What is being asked —
Your answer is a copy of every line in the records where "computer" appears.

=======

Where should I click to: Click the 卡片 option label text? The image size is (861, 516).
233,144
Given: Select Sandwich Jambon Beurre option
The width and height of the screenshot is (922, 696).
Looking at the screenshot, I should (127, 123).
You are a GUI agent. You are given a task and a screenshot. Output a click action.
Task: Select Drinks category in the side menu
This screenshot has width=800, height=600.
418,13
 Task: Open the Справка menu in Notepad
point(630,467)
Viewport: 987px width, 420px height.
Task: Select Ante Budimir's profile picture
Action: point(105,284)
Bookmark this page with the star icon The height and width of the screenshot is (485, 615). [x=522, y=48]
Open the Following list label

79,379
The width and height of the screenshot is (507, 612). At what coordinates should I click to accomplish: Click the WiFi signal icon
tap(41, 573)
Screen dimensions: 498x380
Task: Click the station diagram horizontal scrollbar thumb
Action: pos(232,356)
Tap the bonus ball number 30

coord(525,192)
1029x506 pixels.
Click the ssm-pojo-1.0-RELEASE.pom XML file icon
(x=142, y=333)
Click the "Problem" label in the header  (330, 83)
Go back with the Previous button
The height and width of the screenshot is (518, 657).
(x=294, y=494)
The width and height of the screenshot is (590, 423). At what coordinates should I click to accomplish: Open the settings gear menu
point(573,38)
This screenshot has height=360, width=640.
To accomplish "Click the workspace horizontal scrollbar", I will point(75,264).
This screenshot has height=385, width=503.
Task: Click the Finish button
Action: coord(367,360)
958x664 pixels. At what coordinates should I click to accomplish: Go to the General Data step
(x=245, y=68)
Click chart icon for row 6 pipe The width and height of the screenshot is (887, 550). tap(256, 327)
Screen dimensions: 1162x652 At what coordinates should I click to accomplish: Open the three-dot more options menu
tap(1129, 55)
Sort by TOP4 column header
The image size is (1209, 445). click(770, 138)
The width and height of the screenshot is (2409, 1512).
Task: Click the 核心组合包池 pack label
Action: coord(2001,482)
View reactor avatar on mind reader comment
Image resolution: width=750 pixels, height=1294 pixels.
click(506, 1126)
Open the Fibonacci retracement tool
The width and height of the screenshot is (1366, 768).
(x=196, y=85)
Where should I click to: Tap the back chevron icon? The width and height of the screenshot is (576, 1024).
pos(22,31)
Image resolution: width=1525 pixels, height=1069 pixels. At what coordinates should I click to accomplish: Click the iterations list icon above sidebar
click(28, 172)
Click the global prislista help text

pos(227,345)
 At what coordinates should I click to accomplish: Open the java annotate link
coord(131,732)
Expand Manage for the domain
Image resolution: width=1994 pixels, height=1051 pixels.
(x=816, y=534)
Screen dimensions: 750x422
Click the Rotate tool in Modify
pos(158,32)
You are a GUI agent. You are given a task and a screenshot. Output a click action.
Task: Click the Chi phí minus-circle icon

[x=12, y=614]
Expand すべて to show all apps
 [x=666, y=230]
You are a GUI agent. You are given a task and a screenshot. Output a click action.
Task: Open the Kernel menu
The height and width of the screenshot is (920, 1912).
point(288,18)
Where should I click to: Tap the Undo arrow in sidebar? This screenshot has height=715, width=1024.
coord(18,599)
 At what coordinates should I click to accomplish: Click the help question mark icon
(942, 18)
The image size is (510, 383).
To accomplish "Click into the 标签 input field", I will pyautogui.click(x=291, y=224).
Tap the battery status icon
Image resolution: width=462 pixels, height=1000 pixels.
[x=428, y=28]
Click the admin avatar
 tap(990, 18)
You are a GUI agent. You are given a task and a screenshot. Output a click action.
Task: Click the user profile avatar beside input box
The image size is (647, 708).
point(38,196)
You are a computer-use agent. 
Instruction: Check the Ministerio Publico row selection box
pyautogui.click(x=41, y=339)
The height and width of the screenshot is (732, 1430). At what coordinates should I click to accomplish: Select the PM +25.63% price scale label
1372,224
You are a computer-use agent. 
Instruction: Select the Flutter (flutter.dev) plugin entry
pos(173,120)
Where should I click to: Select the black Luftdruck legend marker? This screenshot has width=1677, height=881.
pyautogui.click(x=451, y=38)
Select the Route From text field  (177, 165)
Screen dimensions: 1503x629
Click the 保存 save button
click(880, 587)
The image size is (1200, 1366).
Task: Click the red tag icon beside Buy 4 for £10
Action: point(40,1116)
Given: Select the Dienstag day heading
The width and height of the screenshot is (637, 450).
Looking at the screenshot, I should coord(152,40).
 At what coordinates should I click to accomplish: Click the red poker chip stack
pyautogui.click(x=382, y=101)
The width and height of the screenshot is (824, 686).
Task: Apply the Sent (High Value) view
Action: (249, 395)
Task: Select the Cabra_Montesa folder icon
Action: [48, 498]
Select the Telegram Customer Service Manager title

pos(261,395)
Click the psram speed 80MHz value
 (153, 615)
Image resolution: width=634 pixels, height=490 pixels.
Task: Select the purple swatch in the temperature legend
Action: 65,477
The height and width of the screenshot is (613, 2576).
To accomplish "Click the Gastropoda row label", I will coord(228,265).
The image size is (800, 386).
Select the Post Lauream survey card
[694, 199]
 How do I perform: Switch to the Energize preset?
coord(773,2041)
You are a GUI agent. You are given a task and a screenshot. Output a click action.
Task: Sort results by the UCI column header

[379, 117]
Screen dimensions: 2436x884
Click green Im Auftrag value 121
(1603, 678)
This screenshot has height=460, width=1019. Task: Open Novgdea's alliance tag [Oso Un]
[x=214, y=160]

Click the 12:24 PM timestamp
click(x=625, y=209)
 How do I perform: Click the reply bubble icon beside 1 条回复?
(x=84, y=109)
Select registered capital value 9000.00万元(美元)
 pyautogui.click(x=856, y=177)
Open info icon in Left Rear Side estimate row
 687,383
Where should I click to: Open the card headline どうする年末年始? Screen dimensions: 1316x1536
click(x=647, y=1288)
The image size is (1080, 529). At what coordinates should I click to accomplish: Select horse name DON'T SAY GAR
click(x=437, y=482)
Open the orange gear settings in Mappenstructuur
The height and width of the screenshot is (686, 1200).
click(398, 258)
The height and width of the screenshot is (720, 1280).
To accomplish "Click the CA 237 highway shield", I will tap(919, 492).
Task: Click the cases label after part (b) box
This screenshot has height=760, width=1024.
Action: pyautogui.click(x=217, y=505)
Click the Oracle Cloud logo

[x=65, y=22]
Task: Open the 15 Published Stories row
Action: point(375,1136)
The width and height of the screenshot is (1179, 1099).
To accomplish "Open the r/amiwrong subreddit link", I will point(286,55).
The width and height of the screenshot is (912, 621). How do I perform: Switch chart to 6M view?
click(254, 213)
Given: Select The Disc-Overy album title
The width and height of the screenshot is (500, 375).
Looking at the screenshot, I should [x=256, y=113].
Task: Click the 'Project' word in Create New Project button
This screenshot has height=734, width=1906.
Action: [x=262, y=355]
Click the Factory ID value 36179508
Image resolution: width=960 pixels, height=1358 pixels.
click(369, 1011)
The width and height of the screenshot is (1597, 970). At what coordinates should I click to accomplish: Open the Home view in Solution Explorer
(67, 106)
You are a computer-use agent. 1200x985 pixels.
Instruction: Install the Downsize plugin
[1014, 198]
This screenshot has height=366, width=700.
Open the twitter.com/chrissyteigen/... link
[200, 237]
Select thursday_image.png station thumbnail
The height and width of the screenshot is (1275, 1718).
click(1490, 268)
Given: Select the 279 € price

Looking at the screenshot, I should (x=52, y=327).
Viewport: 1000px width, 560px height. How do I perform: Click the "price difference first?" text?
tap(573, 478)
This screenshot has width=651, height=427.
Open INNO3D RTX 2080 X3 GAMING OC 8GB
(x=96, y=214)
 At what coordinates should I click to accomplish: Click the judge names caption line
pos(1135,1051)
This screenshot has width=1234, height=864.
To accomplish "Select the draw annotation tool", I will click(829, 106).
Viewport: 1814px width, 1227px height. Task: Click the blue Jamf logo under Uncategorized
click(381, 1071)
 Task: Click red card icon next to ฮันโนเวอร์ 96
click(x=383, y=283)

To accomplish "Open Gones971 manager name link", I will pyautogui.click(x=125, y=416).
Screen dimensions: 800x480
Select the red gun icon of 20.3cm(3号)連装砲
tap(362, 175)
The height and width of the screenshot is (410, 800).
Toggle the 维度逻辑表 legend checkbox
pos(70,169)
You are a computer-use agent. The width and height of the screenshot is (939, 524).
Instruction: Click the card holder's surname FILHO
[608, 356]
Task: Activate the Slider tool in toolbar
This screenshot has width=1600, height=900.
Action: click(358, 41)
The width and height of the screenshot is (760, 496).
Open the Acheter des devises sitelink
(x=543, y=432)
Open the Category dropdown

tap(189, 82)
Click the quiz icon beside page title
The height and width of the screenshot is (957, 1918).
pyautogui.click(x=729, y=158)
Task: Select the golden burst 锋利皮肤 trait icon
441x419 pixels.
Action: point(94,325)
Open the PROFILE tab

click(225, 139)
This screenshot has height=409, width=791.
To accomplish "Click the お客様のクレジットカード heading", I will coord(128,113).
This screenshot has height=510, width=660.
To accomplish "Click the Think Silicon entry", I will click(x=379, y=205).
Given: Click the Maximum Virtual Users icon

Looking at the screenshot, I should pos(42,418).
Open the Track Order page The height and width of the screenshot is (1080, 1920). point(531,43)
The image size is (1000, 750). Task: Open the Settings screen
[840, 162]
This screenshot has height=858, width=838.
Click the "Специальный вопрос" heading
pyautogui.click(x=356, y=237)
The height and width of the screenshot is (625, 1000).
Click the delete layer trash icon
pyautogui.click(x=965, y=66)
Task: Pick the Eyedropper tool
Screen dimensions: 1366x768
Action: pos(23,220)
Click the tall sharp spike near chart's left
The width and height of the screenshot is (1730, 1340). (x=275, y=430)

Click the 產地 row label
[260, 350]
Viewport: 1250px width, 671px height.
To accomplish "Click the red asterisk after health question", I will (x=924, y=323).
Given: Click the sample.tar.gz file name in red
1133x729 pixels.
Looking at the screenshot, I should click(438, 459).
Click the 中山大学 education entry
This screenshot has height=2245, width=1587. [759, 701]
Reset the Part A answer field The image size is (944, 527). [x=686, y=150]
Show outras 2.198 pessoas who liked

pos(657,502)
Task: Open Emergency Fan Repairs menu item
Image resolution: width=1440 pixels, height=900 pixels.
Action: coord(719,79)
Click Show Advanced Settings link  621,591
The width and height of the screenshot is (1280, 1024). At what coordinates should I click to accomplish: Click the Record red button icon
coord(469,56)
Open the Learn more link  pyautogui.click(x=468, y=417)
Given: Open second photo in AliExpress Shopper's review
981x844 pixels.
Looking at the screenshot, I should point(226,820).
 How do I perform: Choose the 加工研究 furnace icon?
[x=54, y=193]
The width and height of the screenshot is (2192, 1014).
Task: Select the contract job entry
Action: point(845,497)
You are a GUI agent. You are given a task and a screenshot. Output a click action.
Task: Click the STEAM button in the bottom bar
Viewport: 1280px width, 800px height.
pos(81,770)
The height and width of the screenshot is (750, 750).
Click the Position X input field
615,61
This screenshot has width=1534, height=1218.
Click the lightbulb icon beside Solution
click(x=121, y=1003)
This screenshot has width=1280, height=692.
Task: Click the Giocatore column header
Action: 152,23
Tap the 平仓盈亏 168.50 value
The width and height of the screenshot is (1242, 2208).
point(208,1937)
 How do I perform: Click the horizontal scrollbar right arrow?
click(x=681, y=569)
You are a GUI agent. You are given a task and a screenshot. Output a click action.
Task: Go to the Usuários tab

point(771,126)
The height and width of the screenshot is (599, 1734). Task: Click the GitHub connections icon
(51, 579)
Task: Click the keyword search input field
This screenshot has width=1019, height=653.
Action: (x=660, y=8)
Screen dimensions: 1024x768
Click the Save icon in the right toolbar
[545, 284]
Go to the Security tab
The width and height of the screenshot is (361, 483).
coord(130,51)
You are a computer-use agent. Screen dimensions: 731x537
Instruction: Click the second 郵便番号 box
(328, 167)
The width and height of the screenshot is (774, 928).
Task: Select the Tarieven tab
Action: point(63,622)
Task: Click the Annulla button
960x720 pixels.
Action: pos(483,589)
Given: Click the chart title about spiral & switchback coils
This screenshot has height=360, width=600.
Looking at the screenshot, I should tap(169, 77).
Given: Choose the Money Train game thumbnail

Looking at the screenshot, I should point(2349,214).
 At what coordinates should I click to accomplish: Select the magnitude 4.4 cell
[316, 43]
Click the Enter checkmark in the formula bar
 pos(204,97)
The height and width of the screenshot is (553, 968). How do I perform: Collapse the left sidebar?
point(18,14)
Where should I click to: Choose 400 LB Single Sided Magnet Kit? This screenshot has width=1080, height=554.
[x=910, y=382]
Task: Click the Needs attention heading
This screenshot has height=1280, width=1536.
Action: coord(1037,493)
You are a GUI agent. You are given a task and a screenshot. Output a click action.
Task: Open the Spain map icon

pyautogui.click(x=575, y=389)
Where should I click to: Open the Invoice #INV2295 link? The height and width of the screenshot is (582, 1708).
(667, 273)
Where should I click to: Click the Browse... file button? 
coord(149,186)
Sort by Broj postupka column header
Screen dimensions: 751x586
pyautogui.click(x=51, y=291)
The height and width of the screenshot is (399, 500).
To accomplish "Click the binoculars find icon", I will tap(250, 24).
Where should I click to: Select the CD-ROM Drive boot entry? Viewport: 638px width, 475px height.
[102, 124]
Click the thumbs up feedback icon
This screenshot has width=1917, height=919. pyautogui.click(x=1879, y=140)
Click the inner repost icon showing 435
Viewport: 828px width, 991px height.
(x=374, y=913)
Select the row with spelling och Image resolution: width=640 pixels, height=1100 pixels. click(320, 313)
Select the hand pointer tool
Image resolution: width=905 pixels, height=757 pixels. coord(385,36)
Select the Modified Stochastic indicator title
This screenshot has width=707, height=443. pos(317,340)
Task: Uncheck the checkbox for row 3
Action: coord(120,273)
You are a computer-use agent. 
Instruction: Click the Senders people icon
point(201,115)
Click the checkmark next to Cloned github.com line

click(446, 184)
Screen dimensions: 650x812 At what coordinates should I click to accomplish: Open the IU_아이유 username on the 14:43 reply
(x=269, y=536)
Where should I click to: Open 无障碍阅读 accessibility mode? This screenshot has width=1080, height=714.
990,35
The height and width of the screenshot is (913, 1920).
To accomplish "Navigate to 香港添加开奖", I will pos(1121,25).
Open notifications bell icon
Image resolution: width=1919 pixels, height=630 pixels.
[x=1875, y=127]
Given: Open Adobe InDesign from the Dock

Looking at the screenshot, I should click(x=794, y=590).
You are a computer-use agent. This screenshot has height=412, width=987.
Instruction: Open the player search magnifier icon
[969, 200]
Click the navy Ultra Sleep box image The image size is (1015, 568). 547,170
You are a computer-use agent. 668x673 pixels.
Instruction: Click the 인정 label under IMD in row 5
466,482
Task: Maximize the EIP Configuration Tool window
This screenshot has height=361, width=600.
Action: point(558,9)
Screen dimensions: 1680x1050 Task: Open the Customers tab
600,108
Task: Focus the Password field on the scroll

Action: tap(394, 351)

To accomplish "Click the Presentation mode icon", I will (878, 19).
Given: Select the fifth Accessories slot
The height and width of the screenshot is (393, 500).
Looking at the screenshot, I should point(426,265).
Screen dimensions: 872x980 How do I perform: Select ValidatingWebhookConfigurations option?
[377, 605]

=======

Task response —
You are a computer-use agent. 
You are a computer-use agent. 
You are a computer-use agent. 1200x985 pixels.
You are a computer-use agent. The width and height of the screenshot is (939, 524).
You are a computer-use agent. Screen dimensions: 731x537
You are a computer-use agent. 
You are a computer-use agent. This screenshot has height=412, width=987.
You are a computer-use agent. 668x673 pixels.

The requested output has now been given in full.